• _Request_: Shift the click coordinates in the answers by adding 141 to every number, and write out again the lines starting with the line that contains "How do I perform: Toggle" and going on through the end of the lines, requests included.

• _Material for this task_:
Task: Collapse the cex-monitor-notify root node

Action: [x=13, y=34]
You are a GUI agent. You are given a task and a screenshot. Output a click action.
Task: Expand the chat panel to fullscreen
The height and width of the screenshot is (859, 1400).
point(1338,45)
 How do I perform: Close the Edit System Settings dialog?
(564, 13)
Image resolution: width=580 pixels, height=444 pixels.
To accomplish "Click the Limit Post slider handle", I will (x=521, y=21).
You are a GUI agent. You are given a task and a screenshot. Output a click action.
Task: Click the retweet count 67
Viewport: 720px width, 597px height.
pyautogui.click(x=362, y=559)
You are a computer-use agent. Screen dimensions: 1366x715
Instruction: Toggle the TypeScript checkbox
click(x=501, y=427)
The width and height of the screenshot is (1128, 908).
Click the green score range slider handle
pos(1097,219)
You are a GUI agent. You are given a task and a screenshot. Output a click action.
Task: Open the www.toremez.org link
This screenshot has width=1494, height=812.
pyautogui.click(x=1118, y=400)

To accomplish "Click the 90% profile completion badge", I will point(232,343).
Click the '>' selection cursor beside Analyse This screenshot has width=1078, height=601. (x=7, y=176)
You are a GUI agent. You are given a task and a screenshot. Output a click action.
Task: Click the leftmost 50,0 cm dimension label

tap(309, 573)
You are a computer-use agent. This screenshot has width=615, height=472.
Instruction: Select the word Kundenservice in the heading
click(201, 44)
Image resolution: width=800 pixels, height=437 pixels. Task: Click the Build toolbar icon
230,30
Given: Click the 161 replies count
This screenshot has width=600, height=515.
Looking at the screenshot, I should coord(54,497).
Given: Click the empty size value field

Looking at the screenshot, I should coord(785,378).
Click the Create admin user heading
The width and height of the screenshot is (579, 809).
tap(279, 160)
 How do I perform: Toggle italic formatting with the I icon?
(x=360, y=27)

• _Correct answer_:
 How do I perform: Toggle italic formatting with the I icon?
(x=501, y=168)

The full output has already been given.